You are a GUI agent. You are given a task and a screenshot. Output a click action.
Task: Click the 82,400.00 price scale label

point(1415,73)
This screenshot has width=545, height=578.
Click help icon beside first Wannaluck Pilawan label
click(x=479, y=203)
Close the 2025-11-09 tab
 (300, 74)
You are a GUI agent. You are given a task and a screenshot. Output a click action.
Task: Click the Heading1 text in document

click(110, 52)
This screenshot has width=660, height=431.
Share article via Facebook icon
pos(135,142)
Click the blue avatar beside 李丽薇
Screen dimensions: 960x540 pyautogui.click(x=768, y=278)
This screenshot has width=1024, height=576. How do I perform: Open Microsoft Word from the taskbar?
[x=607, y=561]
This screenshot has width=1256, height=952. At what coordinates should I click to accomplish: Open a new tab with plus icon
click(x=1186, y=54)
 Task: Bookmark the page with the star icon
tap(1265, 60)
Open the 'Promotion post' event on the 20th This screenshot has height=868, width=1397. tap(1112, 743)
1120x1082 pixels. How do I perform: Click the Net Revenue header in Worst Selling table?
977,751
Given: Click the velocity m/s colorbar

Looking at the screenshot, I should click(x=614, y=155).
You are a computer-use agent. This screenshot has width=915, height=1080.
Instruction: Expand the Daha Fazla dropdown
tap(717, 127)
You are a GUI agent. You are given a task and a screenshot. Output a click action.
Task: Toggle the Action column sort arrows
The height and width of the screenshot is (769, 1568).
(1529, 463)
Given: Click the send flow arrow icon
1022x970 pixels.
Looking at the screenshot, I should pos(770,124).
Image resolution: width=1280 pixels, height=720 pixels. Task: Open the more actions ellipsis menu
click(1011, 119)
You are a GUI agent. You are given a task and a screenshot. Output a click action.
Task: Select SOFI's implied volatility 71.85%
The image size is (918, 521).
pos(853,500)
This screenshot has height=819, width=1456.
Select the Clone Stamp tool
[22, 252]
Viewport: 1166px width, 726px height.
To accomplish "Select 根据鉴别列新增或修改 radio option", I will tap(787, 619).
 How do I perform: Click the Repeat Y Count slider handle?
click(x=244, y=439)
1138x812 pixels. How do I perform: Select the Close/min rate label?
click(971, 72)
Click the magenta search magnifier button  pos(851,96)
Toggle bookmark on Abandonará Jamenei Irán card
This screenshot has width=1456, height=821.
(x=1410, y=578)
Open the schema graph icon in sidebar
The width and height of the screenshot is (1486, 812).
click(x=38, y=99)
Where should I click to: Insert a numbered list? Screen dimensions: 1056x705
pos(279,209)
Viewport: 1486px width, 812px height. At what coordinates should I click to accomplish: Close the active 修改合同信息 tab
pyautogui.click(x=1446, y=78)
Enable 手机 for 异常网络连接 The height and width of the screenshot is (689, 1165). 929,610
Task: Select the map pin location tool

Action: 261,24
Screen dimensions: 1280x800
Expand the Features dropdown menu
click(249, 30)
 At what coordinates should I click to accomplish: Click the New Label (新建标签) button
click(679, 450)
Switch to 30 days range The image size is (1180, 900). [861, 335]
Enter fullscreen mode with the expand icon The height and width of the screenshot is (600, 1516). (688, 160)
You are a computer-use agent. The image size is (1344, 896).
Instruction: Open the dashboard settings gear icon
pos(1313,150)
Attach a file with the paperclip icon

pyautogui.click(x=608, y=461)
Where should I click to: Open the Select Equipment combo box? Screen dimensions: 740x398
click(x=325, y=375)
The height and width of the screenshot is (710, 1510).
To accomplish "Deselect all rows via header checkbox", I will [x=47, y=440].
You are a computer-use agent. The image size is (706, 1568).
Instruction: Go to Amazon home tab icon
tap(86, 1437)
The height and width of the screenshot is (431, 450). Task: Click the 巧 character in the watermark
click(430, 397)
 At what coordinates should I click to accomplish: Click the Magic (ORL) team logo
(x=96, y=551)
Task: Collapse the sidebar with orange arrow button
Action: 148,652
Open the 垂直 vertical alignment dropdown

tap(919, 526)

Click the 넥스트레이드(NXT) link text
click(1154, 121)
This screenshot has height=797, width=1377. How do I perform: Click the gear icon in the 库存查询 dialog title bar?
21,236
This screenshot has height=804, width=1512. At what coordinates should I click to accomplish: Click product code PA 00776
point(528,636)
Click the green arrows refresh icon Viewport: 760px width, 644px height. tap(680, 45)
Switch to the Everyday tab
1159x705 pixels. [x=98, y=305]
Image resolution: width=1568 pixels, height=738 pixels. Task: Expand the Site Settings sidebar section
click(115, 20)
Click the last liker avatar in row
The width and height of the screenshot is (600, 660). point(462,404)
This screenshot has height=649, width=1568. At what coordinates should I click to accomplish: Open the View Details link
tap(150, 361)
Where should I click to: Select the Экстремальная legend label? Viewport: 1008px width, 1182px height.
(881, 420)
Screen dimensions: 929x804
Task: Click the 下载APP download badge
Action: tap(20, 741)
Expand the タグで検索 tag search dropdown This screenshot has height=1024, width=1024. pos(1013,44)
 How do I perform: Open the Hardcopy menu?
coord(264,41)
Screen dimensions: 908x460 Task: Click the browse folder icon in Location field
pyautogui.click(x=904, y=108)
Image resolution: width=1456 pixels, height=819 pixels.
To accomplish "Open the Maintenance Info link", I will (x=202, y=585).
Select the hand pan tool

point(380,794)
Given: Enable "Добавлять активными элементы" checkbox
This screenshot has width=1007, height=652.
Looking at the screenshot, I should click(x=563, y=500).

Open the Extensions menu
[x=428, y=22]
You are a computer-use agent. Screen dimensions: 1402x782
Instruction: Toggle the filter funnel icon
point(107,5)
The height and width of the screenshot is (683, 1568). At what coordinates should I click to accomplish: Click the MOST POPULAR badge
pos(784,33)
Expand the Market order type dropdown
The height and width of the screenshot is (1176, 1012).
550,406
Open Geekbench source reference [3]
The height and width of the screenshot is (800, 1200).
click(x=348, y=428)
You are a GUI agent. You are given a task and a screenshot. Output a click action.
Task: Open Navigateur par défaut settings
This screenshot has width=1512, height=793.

━━━━━━━━

Could you write out all of the records above again, unchanged, in their original order?

You are a GUI agent. You are given a task and a screenshot. Output a click action.
Task: Click the 82,400.00 price scale label

point(1415,73)
This screenshot has width=545, height=578.
Click help icon beside first Wannaluck Pilawan label
click(x=479, y=203)
Close the 2025-11-09 tab
 (300, 74)
You are a GUI agent. You are given a task and a screenshot. Output a click action.
Task: Click the Heading1 text in document

click(110, 52)
This screenshot has width=660, height=431.
Share article via Facebook icon
pos(135,142)
Click the blue avatar beside 李丽薇
Screen dimensions: 960x540 pyautogui.click(x=768, y=278)
This screenshot has width=1024, height=576. How do I perform: Open Microsoft Word from the taskbar?
[x=607, y=561]
This screenshot has width=1256, height=952. At what coordinates should I click to accomplish: Open a new tab with plus icon
click(x=1186, y=54)
 Task: Bookmark the page with the star icon
tap(1265, 60)
Open the 'Promotion post' event on the 20th This screenshot has height=868, width=1397. tap(1112, 743)
1120x1082 pixels. How do I perform: Click the Net Revenue header in Worst Selling table?
977,751
Given: Click the velocity m/s colorbar

Looking at the screenshot, I should click(x=614, y=155).
You are a computer-use agent. This screenshot has width=915, height=1080.
Instruction: Expand the Daha Fazla dropdown
tap(717, 127)
You are a GUI agent. You are given a task and a screenshot. Output a click action.
Task: Toggle the Action column sort arrows
The height and width of the screenshot is (769, 1568).
(1529, 463)
Given: Click the send flow arrow icon
1022x970 pixels.
Looking at the screenshot, I should pos(770,124).
Image resolution: width=1280 pixels, height=720 pixels. Task: Open the more actions ellipsis menu
click(1011, 119)
You are a GUI agent. You are given a task and a screenshot. Output a click action.
Task: Select SOFI's implied volatility 71.85%
The image size is (918, 521).
pos(853,500)
This screenshot has height=819, width=1456.
Select the Clone Stamp tool
[22, 252]
Viewport: 1166px width, 726px height.
To accomplish "Select 根据鉴别列新增或修改 radio option", I will tap(787, 619).
 How do I perform: Click the Repeat Y Count slider handle?
click(x=244, y=439)
1138x812 pixels. How do I perform: Select the Close/min rate label?
click(971, 72)
Click the magenta search magnifier button  pos(851,96)
Toggle bookmark on Abandonará Jamenei Irán card
This screenshot has width=1456, height=821.
(x=1410, y=578)
Open the schema graph icon in sidebar
The width and height of the screenshot is (1486, 812).
click(x=38, y=99)
Where should I click to: Insert a numbered list? Screen dimensions: 1056x705
pos(279,209)
Viewport: 1486px width, 812px height. At what coordinates should I click to accomplish: Close the active 修改合同信息 tab
pyautogui.click(x=1446, y=78)
Enable 手机 for 异常网络连接 The height and width of the screenshot is (689, 1165). 929,610
Task: Select the map pin location tool

Action: 261,24
Screen dimensions: 1280x800
Expand the Features dropdown menu
click(249, 30)
 At what coordinates should I click to accomplish: Click the New Label (新建标签) button
click(679, 450)
Switch to 30 days range The image size is (1180, 900). [861, 335]
Enter fullscreen mode with the expand icon The height and width of the screenshot is (600, 1516). (688, 160)
You are a computer-use agent. The image size is (1344, 896).
Instruction: Open the dashboard settings gear icon
pos(1313,150)
Attach a file with the paperclip icon

pyautogui.click(x=608, y=461)
Where should I click to: Open the Select Equipment combo box? Screen dimensions: 740x398
click(x=325, y=375)
The height and width of the screenshot is (710, 1510).
To accomplish "Deselect all rows via header checkbox", I will [x=47, y=440].
You are a computer-use agent. The image size is (706, 1568).
Instruction: Go to Amazon home tab icon
tap(86, 1437)
The height and width of the screenshot is (431, 450). Task: Click the 巧 character in the watermark
click(430, 397)
 At what coordinates should I click to accomplish: Click the Magic (ORL) team logo
(x=96, y=551)
Task: Collapse the sidebar with orange arrow button
Action: 148,652
Open the 垂直 vertical alignment dropdown

tap(919, 526)

Click the 넥스트레이드(NXT) link text
click(1154, 121)
This screenshot has height=797, width=1377. How do I perform: Click the gear icon in the 库存查询 dialog title bar?
21,236
This screenshot has height=804, width=1512. At what coordinates should I click to accomplish: Click product code PA 00776
point(528,636)
Click the green arrows refresh icon Viewport: 760px width, 644px height. tap(680, 45)
Switch to the Everyday tab
1159x705 pixels. [x=98, y=305]
Image resolution: width=1568 pixels, height=738 pixels. Task: Expand the Site Settings sidebar section
click(115, 20)
Click the last liker avatar in row
The width and height of the screenshot is (600, 660). point(462,404)
This screenshot has height=649, width=1568. At what coordinates should I click to accomplish: Open the View Details link
tap(150, 361)
Where should I click to: Select the Экстремальная legend label? Viewport: 1008px width, 1182px height.
(881, 420)
Screen dimensions: 929x804
Task: Click the 下载APP download badge
Action: tap(20, 741)
Expand the タグで検索 tag search dropdown This screenshot has height=1024, width=1024. pos(1013,44)
 How do I perform: Open the Hardcopy menu?
coord(264,41)
Screen dimensions: 908x460 Task: Click the browse folder icon in Location field
pyautogui.click(x=904, y=108)
Image resolution: width=1456 pixels, height=819 pixels.
To accomplish "Open the Maintenance Info link", I will (x=202, y=585).
Select the hand pan tool

point(380,794)
Given: Enable "Добавлять активными элементы" checkbox
This screenshot has width=1007, height=652.
Looking at the screenshot, I should click(x=563, y=500).

Open the Extensions menu
[x=428, y=22]
You are a computer-use agent. Screen dimensions: 1402x782
Instruction: Toggle the filter funnel icon
point(107,5)
The height and width of the screenshot is (683, 1568). At what coordinates should I click to accomplish: Click the MOST POPULAR badge
pos(784,33)
Expand the Market order type dropdown
The height and width of the screenshot is (1176, 1012).
550,406
Open Geekbench source reference [3]
The height and width of the screenshot is (800, 1200).
click(x=348, y=428)
You are a GUI agent. You are given a task and a screenshot. Output a click action.
Task: Open Navigateur par défaut settings
This screenshot has width=1512, height=793.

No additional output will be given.